• PASSAGE FOR REVIEW:

★ ★ ★

Fragmented waste as an infrastructure opportunity.
Querétaro's metropolitan area generates roughly 2,200 tons/day of municipal solid waste and 1.2 to 1.8 million tons/year of C&D debris. Material recovery sits below 10% and formal energy recovery is virtually non-existent. Infracircular MX is engineered to capture that gap with a single integrated platform.
Quantitative diagnosis
Documented magnitudes of the gap.
Municipal solid waste (MSW)
Mexico generates on the order of 120,000 tons/day of MSW (SEMARNAT · Basic Diagnosis for Integrated Waste Management). Querétaro — one of the country's most dynamic states — generates ~2,200 t/day at state level, with ~70% concentrated in the metropolitan area (Querétaro, El Marqués, Corregidora, Huimilpan and Pedro Escobedo).

★ ★ ★

• DATA UNDER STUDY:
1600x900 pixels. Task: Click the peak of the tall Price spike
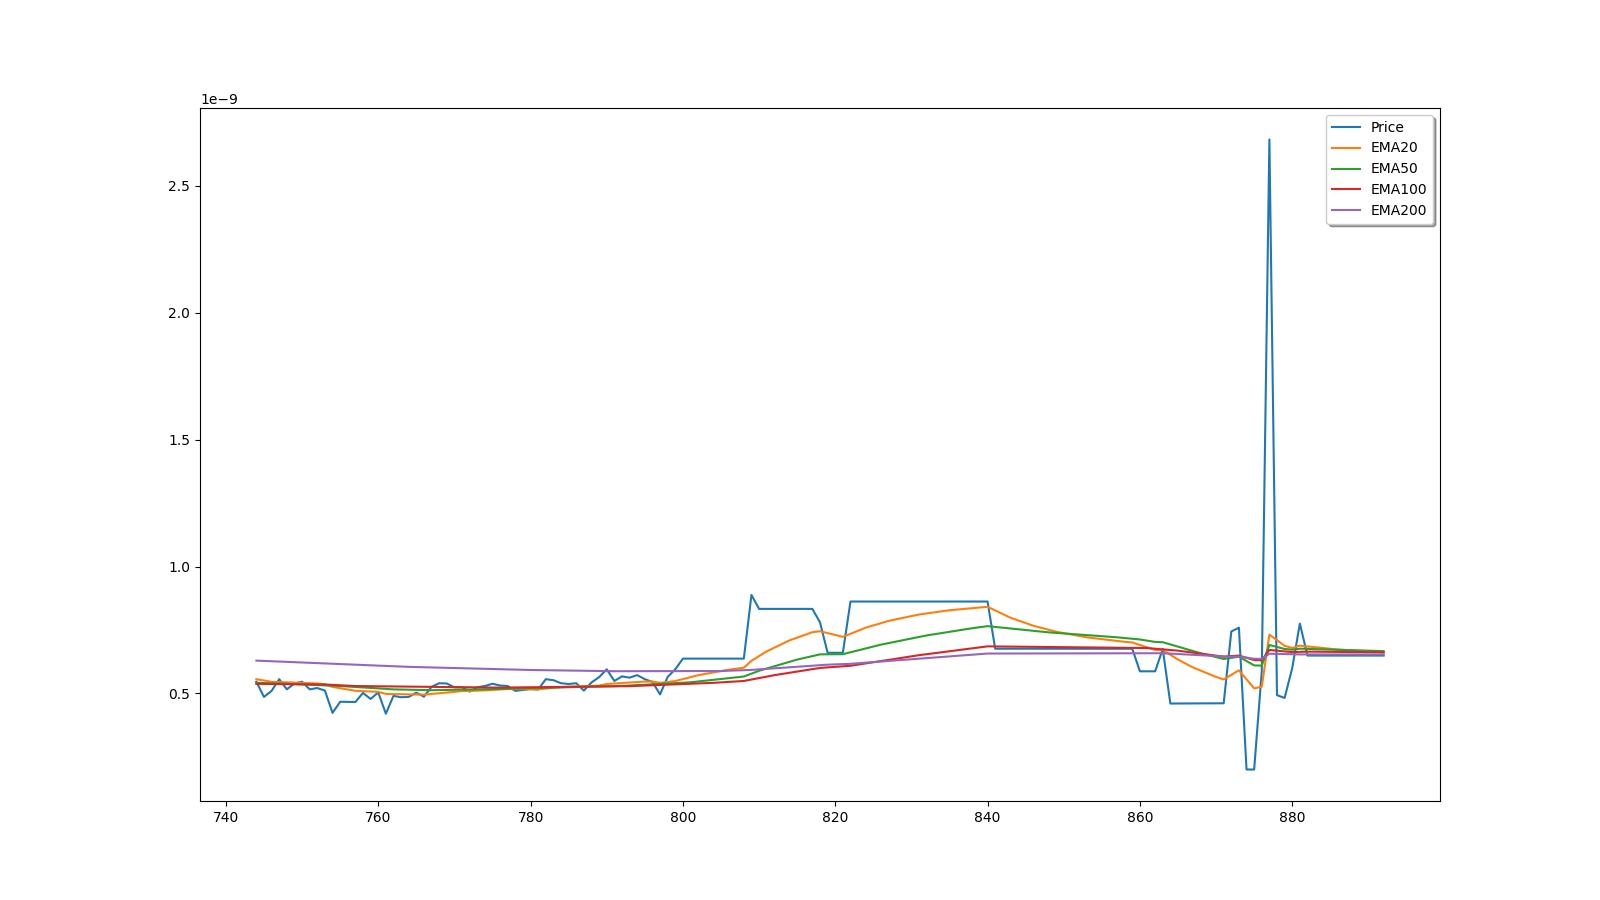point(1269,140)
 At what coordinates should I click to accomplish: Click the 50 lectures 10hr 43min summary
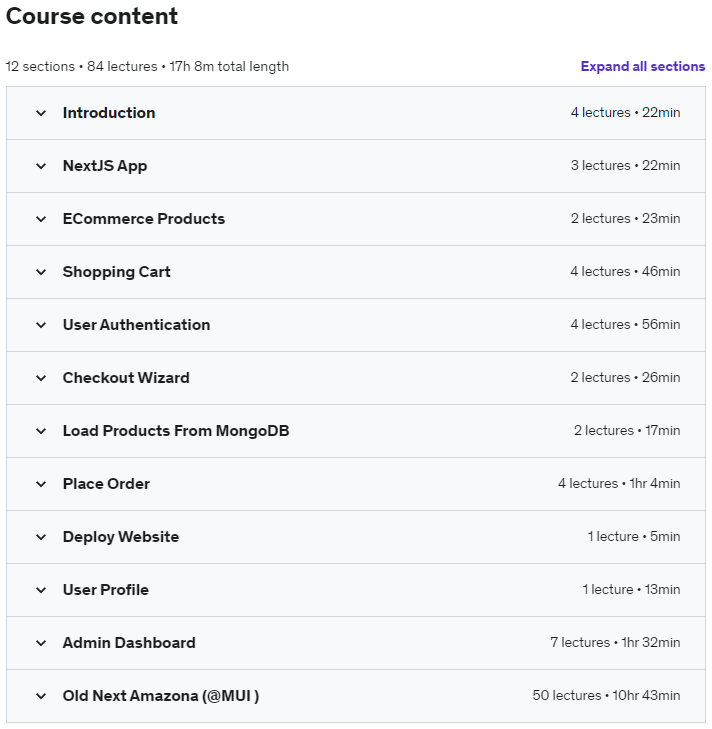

★ ★ ★

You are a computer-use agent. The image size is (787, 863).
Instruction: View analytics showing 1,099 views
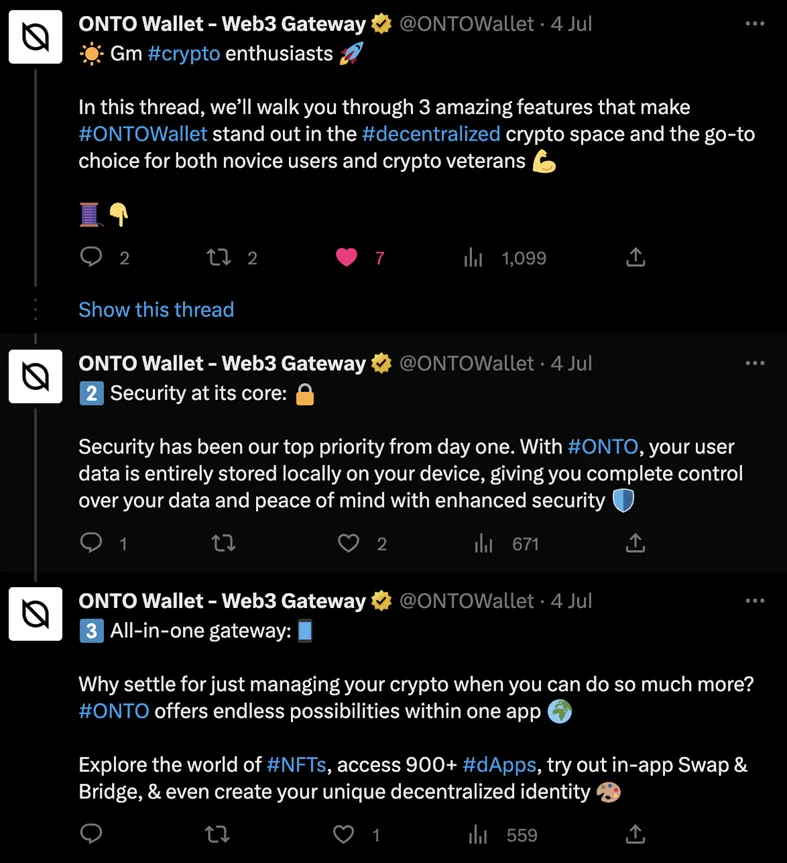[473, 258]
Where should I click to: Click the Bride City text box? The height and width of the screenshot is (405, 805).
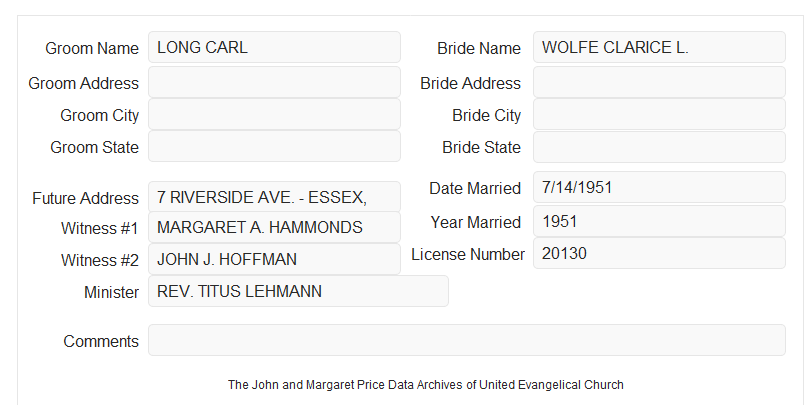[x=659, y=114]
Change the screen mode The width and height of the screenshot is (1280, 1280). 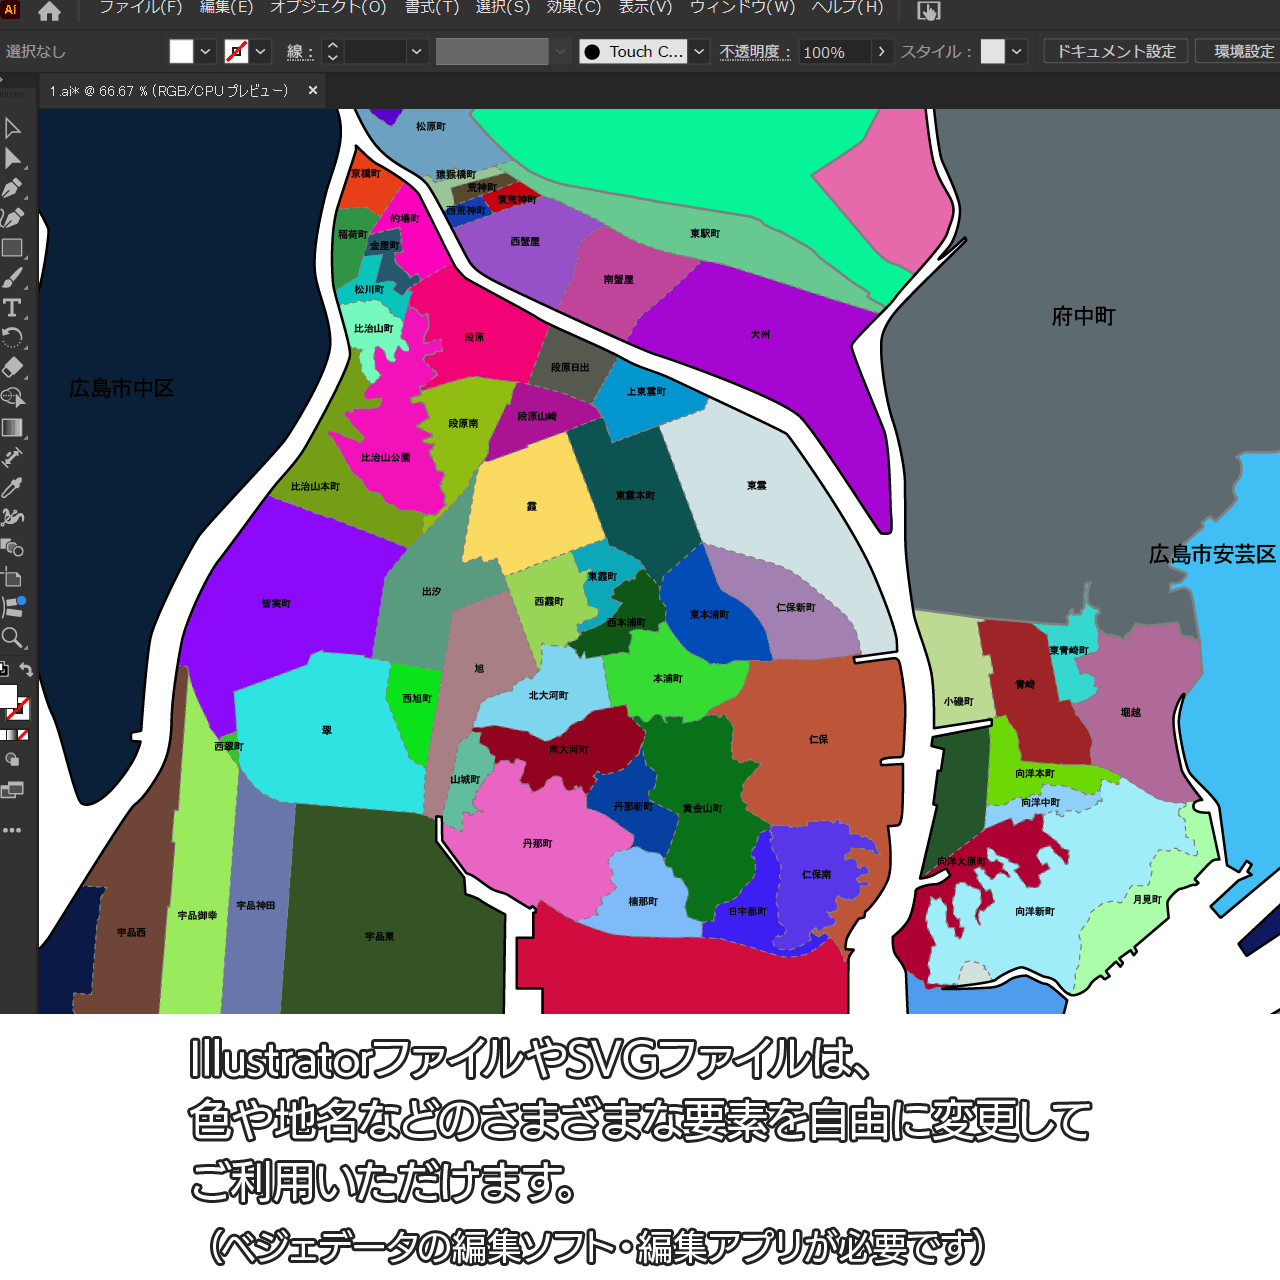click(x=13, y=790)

★ ★ ★

• PROMPT 1: In the text on Querétaro's waste, what level does material recovery sit below?
• PROMPT 2: Please output the part of the text on Querétaro's waste starting at "Mexico generates on" and ending at "and Pedro Escobedo).".
The records can be ignored.

• FINAL ANSWER 1: Below 10%.

• FINAL ANSWER 2:
Mexico generates on the order of 120,000 tons/day of MSW (SEMARNAT · Basic Diagnosis for Integrated Waste Management). Querétaro — one of the country's most dynamic states — generates ~2,200 t/day at state level, with ~70% concentrated in the metropolitan area (Querétaro, El Marqués, Corregidora, Huimilpan and Pedro Escobedo).